Dodging Constant Lobbying

After resisting constant American lobbying for amending India’s patent laws (blogged by us here), the Department of Industrial Policy & Promotion (DIPP) has recently thwarted efforts of lobbying by European Union for amending the Indian patent laws and policies. A recent report suggests that DIPP has categorically denied European Union’s request, which was forwarded by the Prime Minister Office (PMO), for reconsidering the patent laws, and especially reconsidering section 3 (d), which excludes patenting of any new form of a known substance until the new form shows enhanced efficacy.
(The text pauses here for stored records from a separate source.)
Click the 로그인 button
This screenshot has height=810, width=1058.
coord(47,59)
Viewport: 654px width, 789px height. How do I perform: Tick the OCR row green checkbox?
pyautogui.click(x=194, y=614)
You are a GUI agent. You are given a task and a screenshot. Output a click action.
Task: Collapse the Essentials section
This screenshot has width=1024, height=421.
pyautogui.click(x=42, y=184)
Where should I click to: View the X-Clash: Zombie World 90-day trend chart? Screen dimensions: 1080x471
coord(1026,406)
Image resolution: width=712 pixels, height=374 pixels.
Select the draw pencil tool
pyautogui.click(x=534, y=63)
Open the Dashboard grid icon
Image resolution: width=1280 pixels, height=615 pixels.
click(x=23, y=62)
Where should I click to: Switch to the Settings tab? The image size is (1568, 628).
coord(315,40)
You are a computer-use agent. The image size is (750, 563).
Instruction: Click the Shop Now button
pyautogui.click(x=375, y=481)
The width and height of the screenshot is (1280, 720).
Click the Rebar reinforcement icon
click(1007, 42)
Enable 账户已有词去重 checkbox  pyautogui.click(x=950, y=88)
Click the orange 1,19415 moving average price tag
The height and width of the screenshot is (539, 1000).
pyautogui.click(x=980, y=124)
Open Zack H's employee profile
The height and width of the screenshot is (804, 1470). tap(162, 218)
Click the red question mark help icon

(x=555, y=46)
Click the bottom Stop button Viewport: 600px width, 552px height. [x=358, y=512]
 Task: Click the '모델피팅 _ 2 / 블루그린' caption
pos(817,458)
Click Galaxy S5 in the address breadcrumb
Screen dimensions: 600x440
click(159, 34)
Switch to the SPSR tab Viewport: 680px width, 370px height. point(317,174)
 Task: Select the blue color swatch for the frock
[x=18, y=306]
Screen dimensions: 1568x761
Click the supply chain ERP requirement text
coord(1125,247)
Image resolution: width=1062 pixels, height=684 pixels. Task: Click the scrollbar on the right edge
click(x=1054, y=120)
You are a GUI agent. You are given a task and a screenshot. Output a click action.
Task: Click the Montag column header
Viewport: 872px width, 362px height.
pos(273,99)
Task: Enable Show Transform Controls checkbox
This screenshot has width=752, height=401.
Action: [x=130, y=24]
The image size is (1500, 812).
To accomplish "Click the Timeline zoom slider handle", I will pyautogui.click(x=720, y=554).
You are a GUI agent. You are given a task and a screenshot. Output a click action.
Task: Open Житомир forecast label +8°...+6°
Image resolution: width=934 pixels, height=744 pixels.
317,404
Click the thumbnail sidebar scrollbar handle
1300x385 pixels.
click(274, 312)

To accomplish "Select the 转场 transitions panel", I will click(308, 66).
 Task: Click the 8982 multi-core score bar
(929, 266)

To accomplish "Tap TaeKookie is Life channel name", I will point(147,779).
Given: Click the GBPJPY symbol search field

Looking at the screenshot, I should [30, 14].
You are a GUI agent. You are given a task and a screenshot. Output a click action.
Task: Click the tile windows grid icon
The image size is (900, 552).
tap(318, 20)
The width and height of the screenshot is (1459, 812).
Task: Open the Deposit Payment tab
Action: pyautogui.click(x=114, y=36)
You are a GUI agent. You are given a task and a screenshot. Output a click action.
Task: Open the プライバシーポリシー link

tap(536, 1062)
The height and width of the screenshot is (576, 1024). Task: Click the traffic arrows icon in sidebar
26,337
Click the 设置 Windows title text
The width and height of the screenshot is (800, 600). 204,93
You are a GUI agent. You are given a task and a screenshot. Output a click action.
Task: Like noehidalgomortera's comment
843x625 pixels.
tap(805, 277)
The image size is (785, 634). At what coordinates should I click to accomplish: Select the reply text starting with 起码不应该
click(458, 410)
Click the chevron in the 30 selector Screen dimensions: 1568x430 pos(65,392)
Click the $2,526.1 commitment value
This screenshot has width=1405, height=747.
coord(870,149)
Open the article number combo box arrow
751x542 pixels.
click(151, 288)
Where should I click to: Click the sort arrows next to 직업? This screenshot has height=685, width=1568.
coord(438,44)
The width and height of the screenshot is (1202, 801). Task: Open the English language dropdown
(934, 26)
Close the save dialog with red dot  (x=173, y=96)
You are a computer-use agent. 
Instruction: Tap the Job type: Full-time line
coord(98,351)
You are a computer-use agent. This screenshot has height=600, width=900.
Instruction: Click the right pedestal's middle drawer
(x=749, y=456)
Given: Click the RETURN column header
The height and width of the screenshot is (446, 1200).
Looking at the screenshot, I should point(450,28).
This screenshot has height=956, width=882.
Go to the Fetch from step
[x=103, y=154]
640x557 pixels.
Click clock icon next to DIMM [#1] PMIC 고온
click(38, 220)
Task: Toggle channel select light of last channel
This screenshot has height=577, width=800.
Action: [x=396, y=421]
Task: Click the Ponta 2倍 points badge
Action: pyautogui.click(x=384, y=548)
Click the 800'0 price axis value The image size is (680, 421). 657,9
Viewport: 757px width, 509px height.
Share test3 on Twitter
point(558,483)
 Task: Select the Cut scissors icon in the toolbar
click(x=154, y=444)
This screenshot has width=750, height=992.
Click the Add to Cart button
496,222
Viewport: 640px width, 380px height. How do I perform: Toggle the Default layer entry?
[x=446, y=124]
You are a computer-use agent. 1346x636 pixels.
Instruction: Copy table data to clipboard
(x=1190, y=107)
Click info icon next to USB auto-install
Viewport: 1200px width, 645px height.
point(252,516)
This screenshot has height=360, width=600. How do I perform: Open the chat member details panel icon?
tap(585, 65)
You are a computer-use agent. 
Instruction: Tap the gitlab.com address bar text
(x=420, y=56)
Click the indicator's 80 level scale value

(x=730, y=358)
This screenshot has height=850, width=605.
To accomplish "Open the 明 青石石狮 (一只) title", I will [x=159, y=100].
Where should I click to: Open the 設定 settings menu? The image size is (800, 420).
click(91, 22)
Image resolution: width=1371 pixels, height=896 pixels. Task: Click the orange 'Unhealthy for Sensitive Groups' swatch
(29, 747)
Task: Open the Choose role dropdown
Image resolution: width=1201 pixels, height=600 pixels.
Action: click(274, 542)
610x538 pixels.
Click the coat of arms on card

Just to give a brief background on the issue, section 3 (d) was included in our patent laws after 2005 amendments of the Indian Patent Act, 1970 to keep a check on the practice called ever-greening of patents, specifically ever-greening of pharmaceutical patents, a practice shrewdly adopted by high technology pharma companies in 1980′s and 90′s. It will be appreciated that most of the patent regimes across the world provide patent protection for a term of 20 years from date of first filing for a patent. However, the pharma companies by adopting ever-greening strategies were able to elongate this term to a period much greater than 20 years. What these pharma giants used to do was to obtain a patent on a fundamental drug molecule, and when the term of the patent approached exhaustion, file for patents on incremental innovations of the fundamental drug molecule. This increased the term of the monopoly on a particular drug molecule. There have been reported cases where the pharma companies by this practice were able to enjoy a monopoly on a drug molecule for even 36 years.

As you will be aware, before 2005, no patents were awarded corresponding to drug molecules in India. The amendments of 2005 allowed granting of patents on the drug molecules in compliance with TRIPS agreement, which India ratified in 1996. The TRIPS agreement required all WTO member states to comply with minimum requirements with respect to patents, to provide a level playing field to inventors and companies of other WTO member states, and to refrain from excluding of any field of science and engineering from the ambit of patents. However, the TRIPS agreement also gave the freedom to the member states to device their patent laws in such a way so as to put reasonable restrictions on the kinds of patents granted in various technological fields. Though restrictions on patenting drug molecules were lifted in compliance with TRIPS by the 2005 amendments, India retained few reasonable restrictions on the kind of patents it granted in the field of pharmaceutical drugs. One such restriction was on granting patents on incremental innovations of a known drug molecule.

Section 3 (d) has been contentious right from its incorporation, and has been challenged time and again in Indian courts. In Novartis V. Union of India, one of the landmark rulings on sec 3(d), Novartis had challenged the constitutional validity of the provision in Madras High Court. The Madras High Court turned down the challenge of Novartis by holding the provision valid. The matter is now pending in Supreme Court after Novartis challenged another unfavorable decision of Intellectual Property Appellate Board (IPAB) of rejecting its patent based on sec 3(d).

Actually, there have been contrary views on the issue of sec 3(d). A majority view, which is echoed and amplified by the domestic generic pharmaceutical manufactures surviving on producing and exporting bioequivalent drugs to mainly 3rd world countries, is that our patent policy is independent of the whims and fancies of the west, and pharma MNCs do not have an authority to subdue or influence our internal state policies. The majority view lay emphasis on the provisions of TRIPS agreement that allow member states to put reasonable restriction on types of pharma patents granted.

On the other hand, a minority view, which is echoed, amplified and lobbied by pharma giants and western governments, is that section 3 (d) is contrary to the fundamental principles of TRIPS agreement, which ensure that no WTO member states puts any restriction on any field of science and technology with respect to patents. Actually, the pharma giants are making a hue and cry about the issue because most of their blockbuster drug molecules invented in 1980’s and 1990’s cannot be patented now in India because most of these drug molecules have lost their novelty being in the public domain, and any incremental innovation to these drug molecules is ineligible for a patent, thanks to section 3 (d).

Personally, I am inclined to agree with the majority view, but, the minority view also is appealing. A sovereign state has full rights to decide the state policy on issues, taking into consideration all its foreign commitments. Indian governments of the past have always been skeptical of granting pharma patents in light of needs of domestic pharma companies, and public welfare. The 2005 amendments have allowed giving patents on drug molecules, but, with a number of checks and balances.  However, the concern of MNC pharma companies is also genuine. These companies point out that even if section 3 (d) is abolished, there are still mechanisms in Indian patent laws by which the exploitation of patent monopolies can be checked. One such mechanism highlighted is the mechanism of compulsory licensing, which allows any interested person to approach the patent office and ask for issuance a compulsory license to manufacture and sell a panted drug on grounds that the patented drug is not available to the public at reasonable prices.

Therefore, till the issue is addressed by the Supreme Court and finally taken to a long wanted conclusion, there will be continued debates on this already over-debated topic. But, one thing is for sure, any such discussions will be an interesting heed, and of course an interesting write!